Un premier bateau bus à hydrogène en exploitation commerciale en France. C’est, à quelques jours près, à La Rochelle que cela se passe, Nantes devant suivre très rapidement avec le Jules Verne 2, déjà testé en grandeur nature.

Le Galilée, un des deux catamarans électro-solaires reliant les Minimes au Vieux Port, va servir de plateforme de test en conditions réelles pour un système de propulsion à l’hydrogène.

 

 

Le projet est fruit d’une collaboration entre le département R&D spécialisé du groupe Michelin, l’université de Technologie de Belfort et Montbéliard, les entreprises rochelaises Alternatives Energies et HP Systems ainsi que les collectivités locales.

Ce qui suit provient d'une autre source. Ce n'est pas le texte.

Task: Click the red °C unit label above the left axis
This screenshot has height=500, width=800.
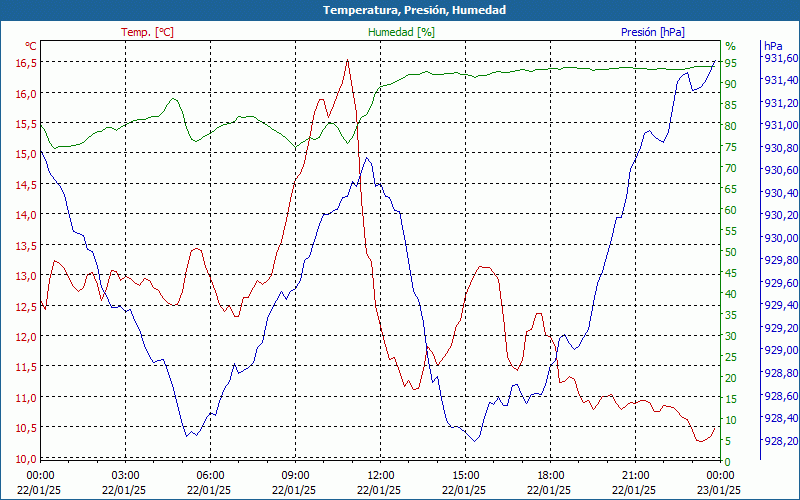Action: click(x=30, y=46)
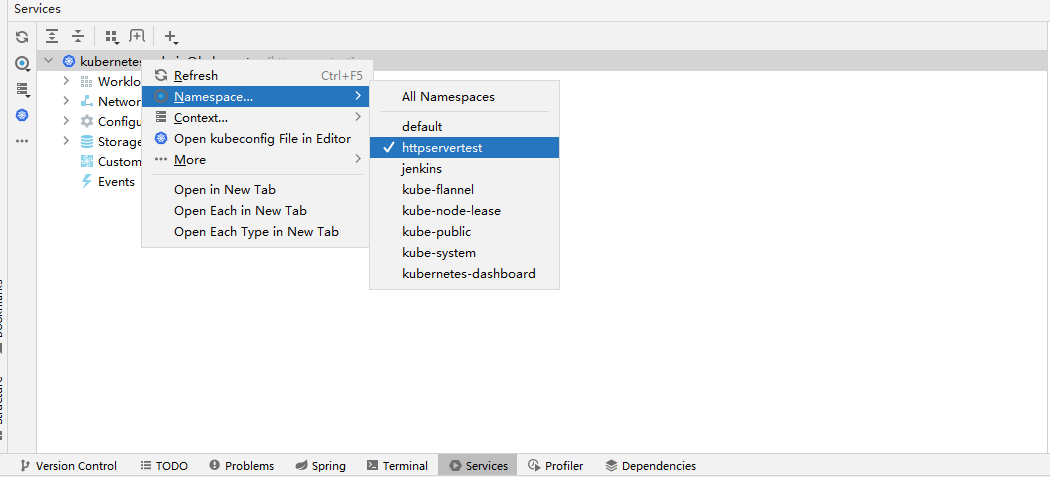Expand the Workloads tree node
Image resolution: width=1050 pixels, height=477 pixels.
pyautogui.click(x=66, y=81)
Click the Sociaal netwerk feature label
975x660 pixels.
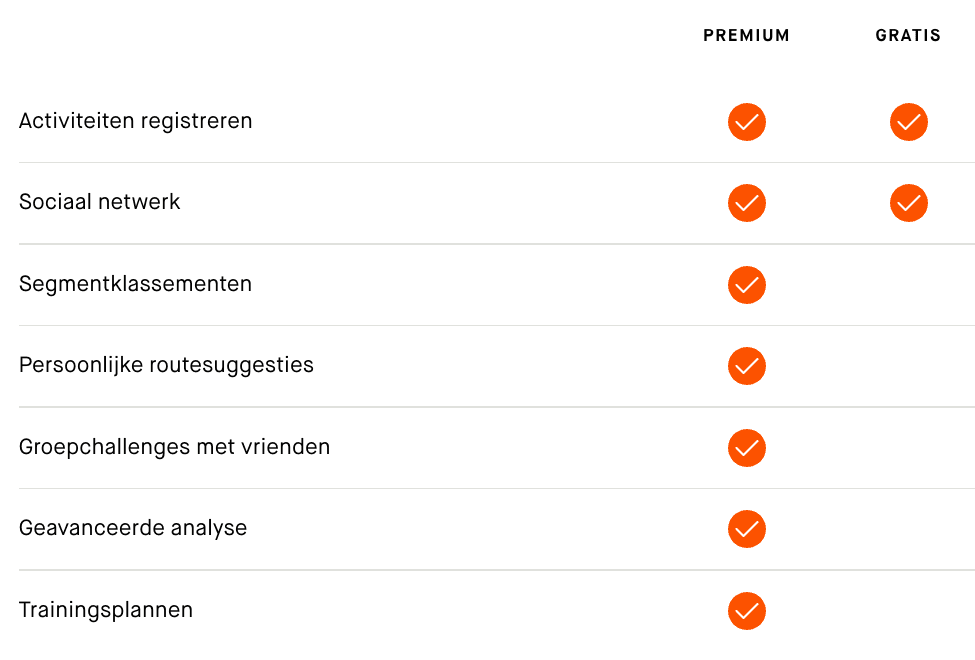tap(100, 202)
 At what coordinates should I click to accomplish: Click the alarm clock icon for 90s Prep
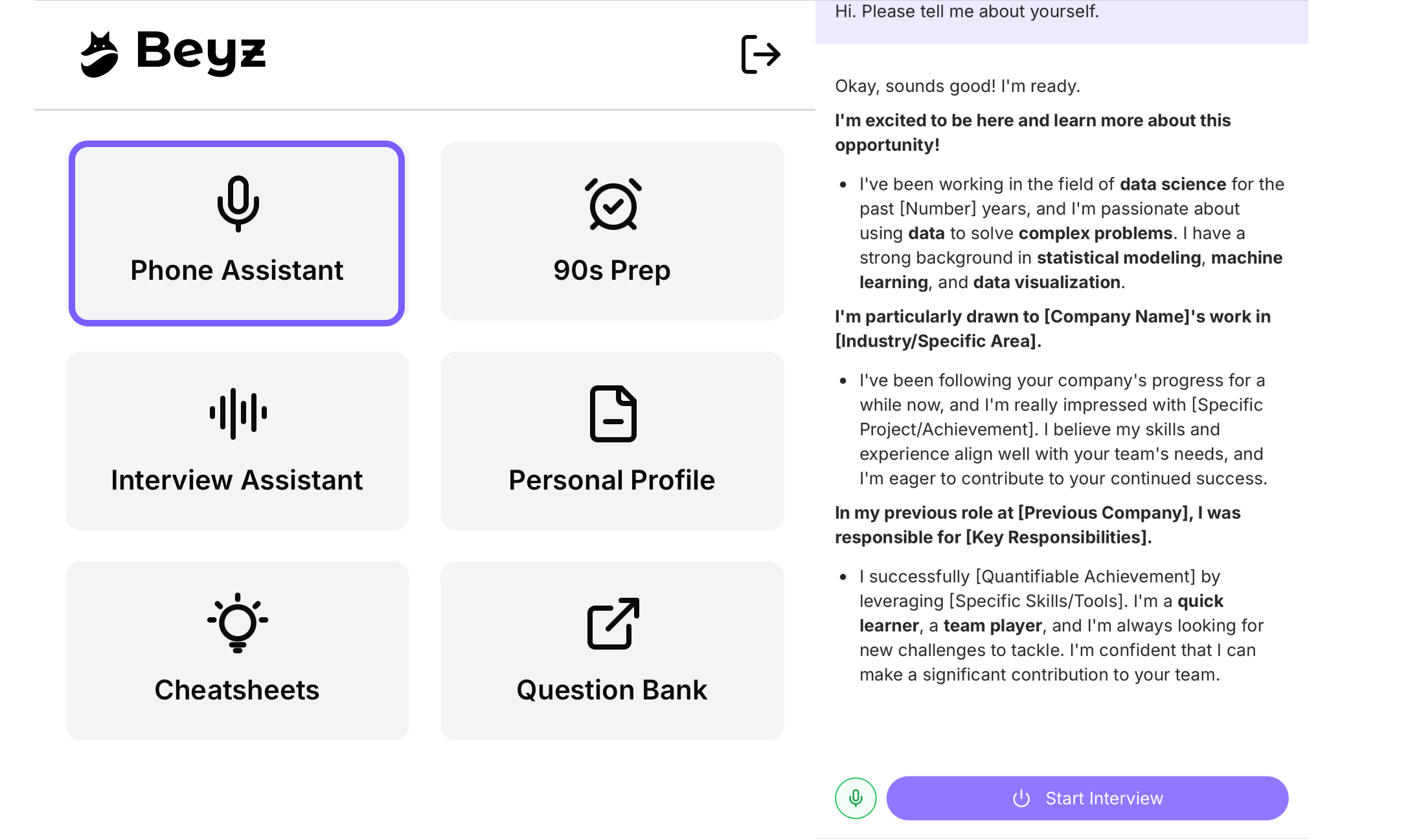pyautogui.click(x=613, y=204)
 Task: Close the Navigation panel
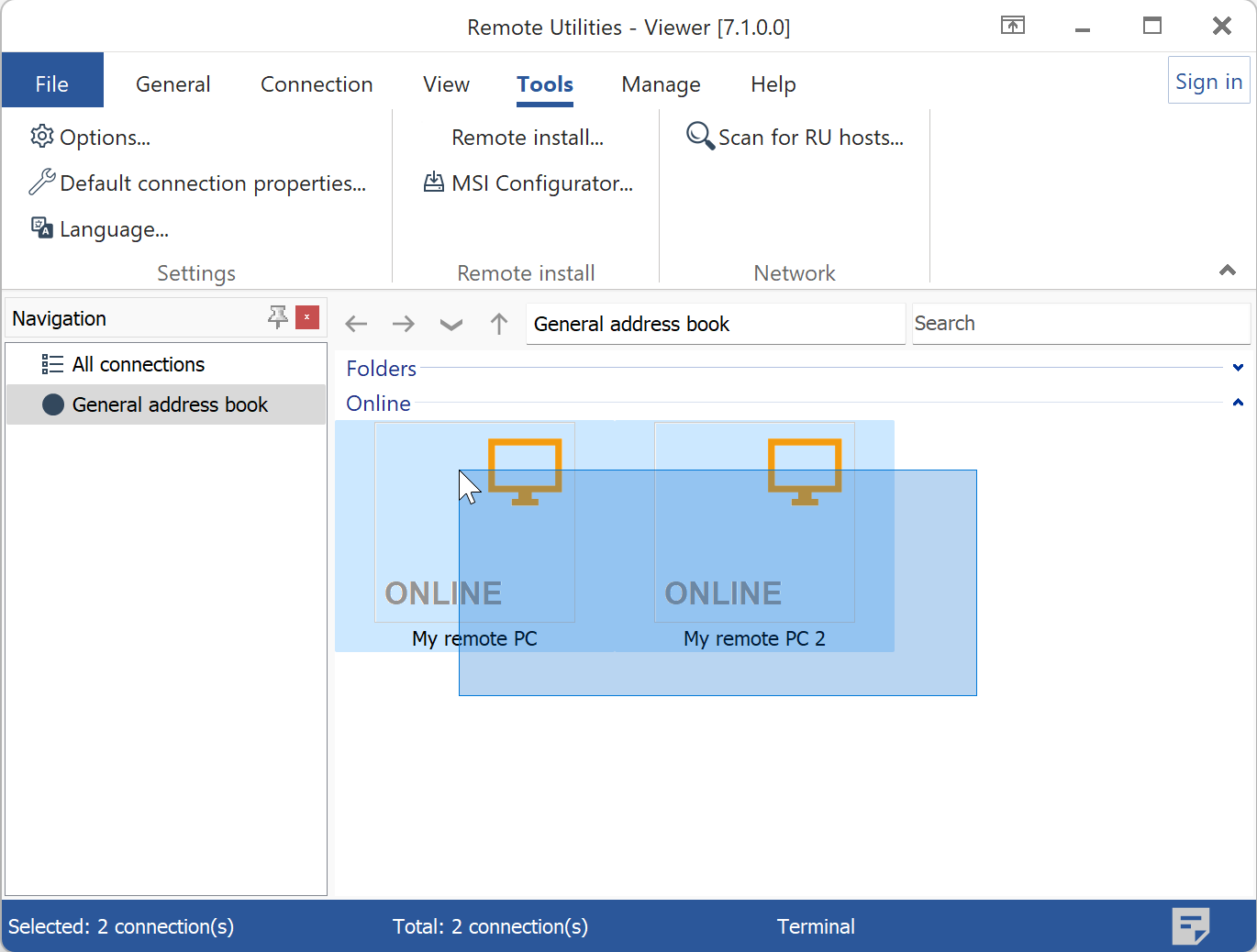pyautogui.click(x=307, y=317)
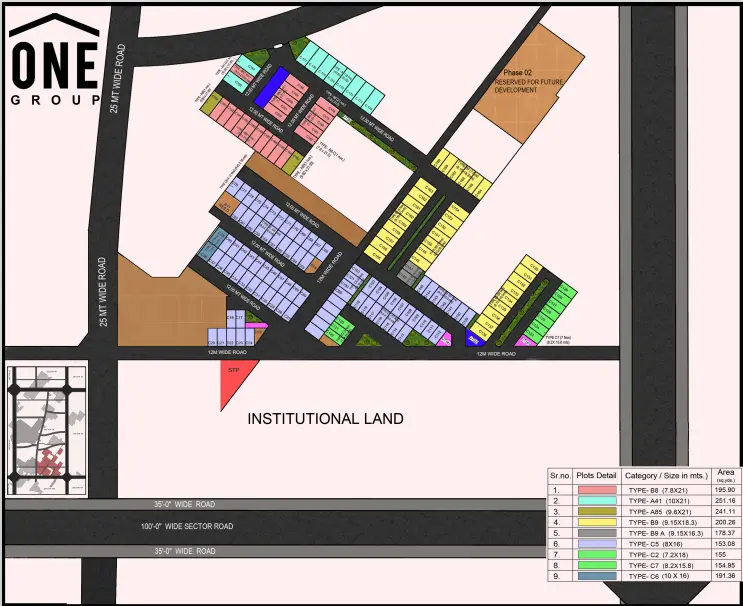Image resolution: width=743 pixels, height=606 pixels.
Task: Click the Category / Size in mts. header
Action: pos(665,476)
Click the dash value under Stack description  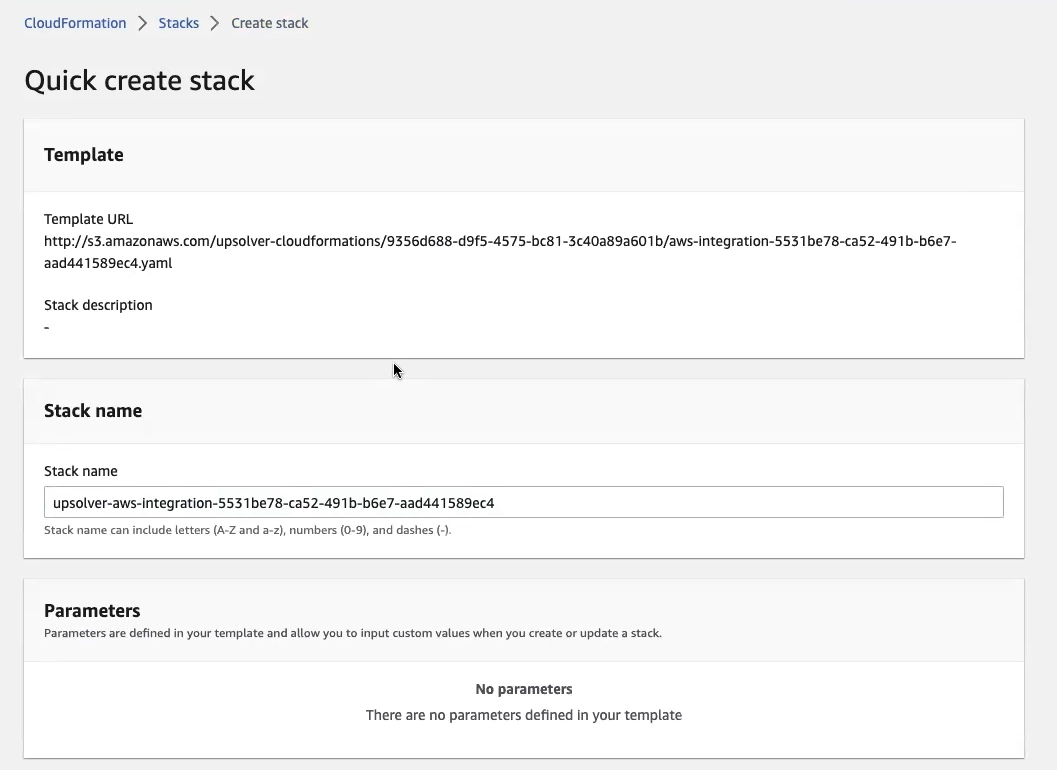tap(47, 327)
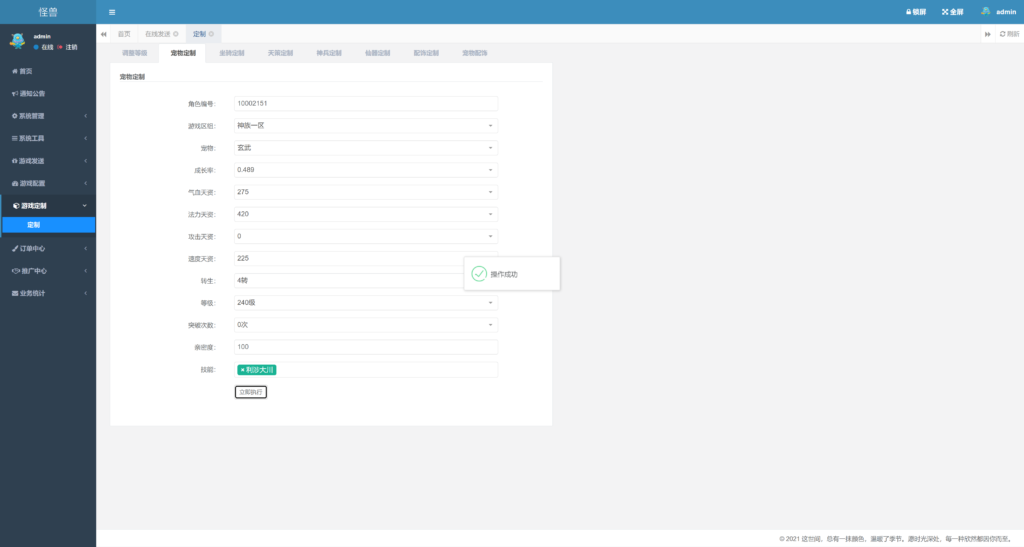Click the 刷新 refresh icon
Viewport: 1024px width, 547px height.
pos(1002,34)
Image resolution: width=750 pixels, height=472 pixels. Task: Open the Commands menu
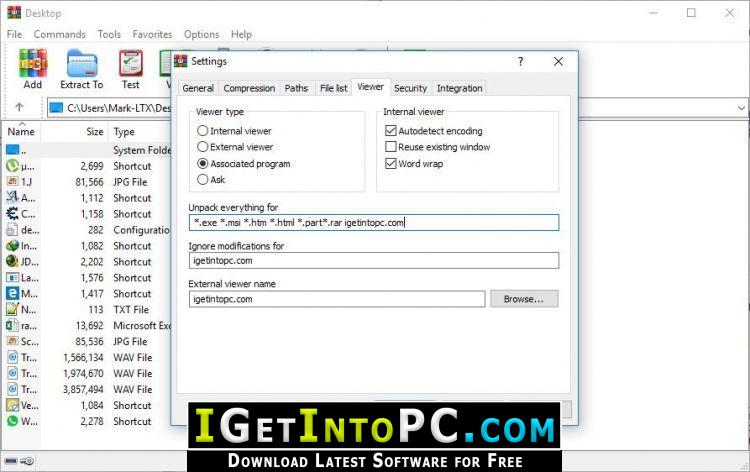coord(60,34)
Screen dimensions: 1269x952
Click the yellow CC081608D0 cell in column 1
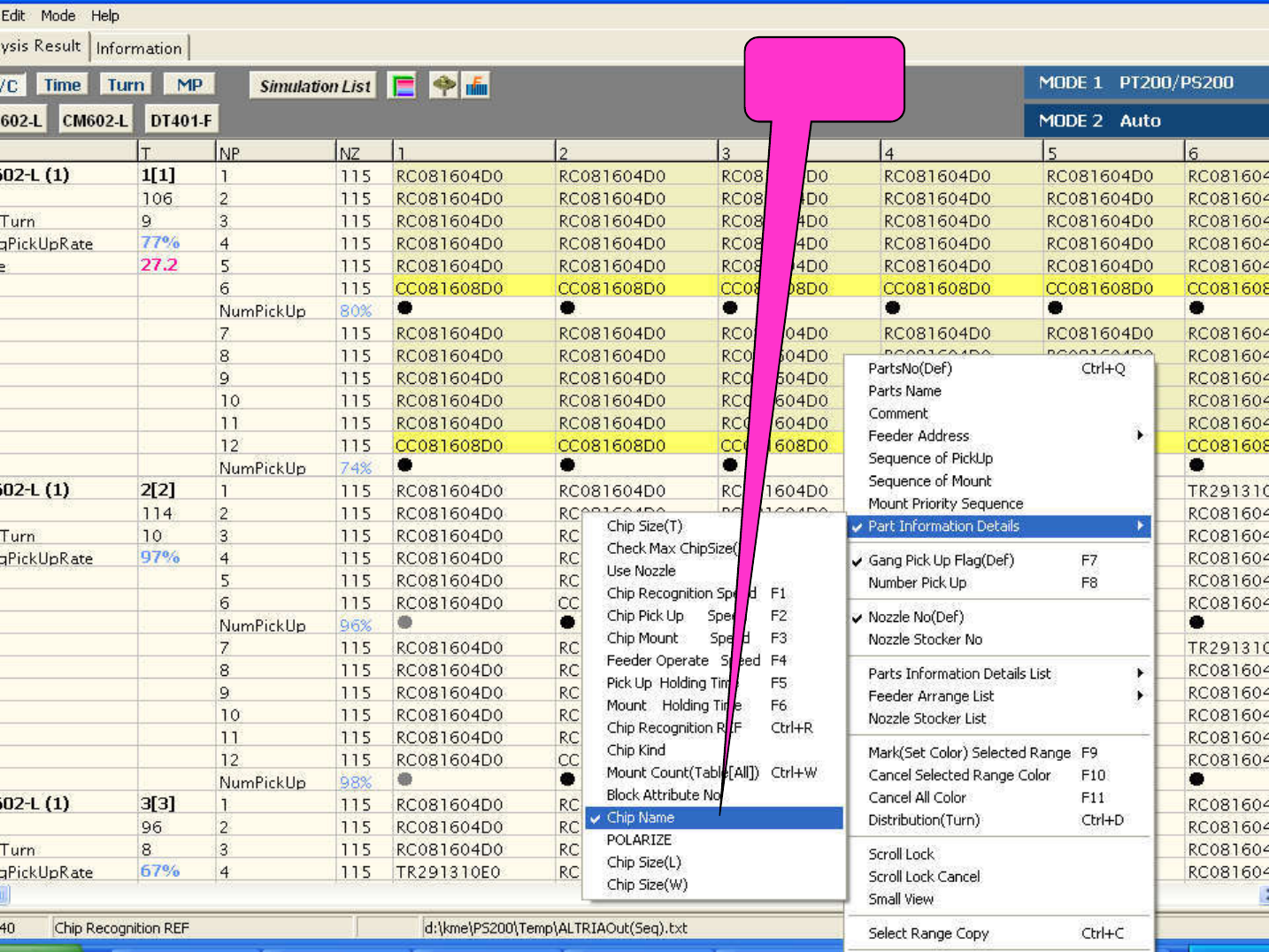tap(450, 288)
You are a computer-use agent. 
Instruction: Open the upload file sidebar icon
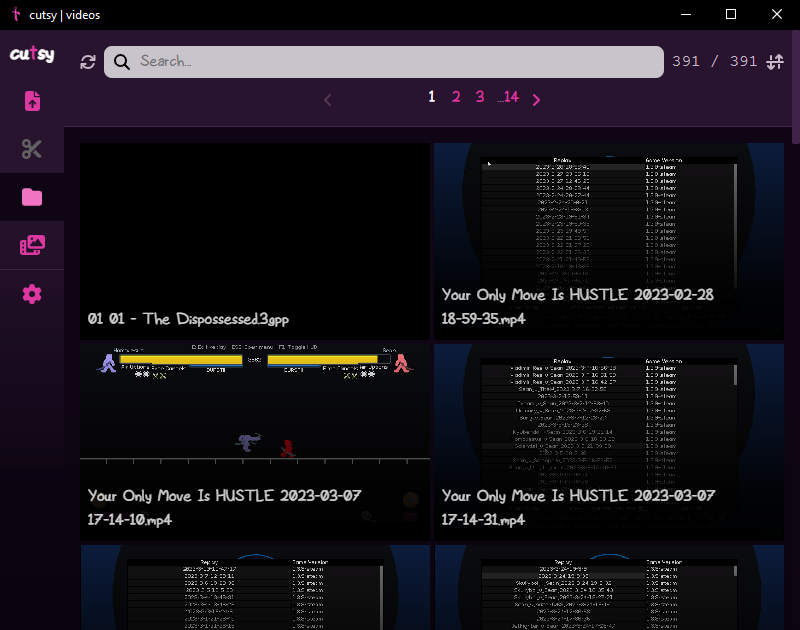point(32,101)
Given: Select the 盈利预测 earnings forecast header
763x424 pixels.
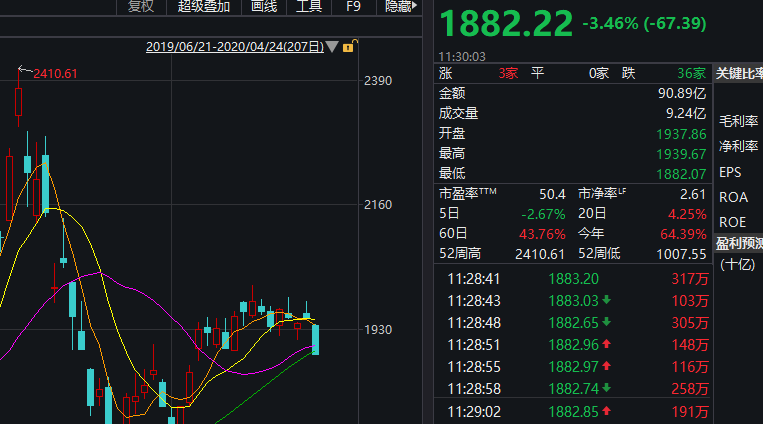Looking at the screenshot, I should click(739, 243).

En plus de l’agglomération de La Rochelle qui met à disposition son bateau exploité par Proxyway, la région Nouvelle Aquitaine a ainsi versé une aide de 60.000 euros, venue compléter l’enveloppe de 280.000 allouée par l’ADEME et les fonds apportés par Michelin, qui a investi près de 360.000 euros dans ce prototype.

 

Inauguration officielle lundi 6 novembre (DROITS RESERVES)

Inauguration officielle lundi 6 novembre (DROITS RESERVES)

 

Le Galilée, entré en service en 2009, fonctionnait jusqu’ici, comme son sistership le Copernic, avec un système de batteries alimentées par des panneaux solaires. Il va désormais pouvoir bénéficier d’une pile à combustible de 10 kW, développée par Michelin, qui va alimenter en permanence les batteries. Ce qui devrait permettre de réduire la dépendance aux conditions météo et de doubler l’autonomie électrique du bateau

Un seul avitaillement en hydrogène est nécessaire par jour. Il sera effectué par l’équipage depuis la station de charge réalisée par HP Systems. Cette dernière sera alimentée par Air Liquide toutes les deux semaines et répond à des critères de sécurité très précis. En cas d’incendie, l’hydrogène contenu dans l’enceinte en béton est libéré automatiquement pour prévenir tout risque d’explosion.

 

 

Le « soutage » ne dure que quelques minutes. 7 kilos d’hydrogène peuvent ainsi être chargés à une pression de 350 bars dans quatre réservoirs situés sous un siège à l’arrière du bateau. La pile à combustible, alimentée par l’hydrogène, va produire un courant électrique qui servira à recharger les batteries d’une capacité de 100 kWh. Elle ne rejettera que de l’eau.

 

 

La première expérience visera à tester en configuration commerciale le système propulsif, dont l’intégration a été réalisée par Alternatives Energies et approuvée par le Bureau Veritas et les Affaires Maritimes. Cette phase devrait s’achever le 31 août 2018.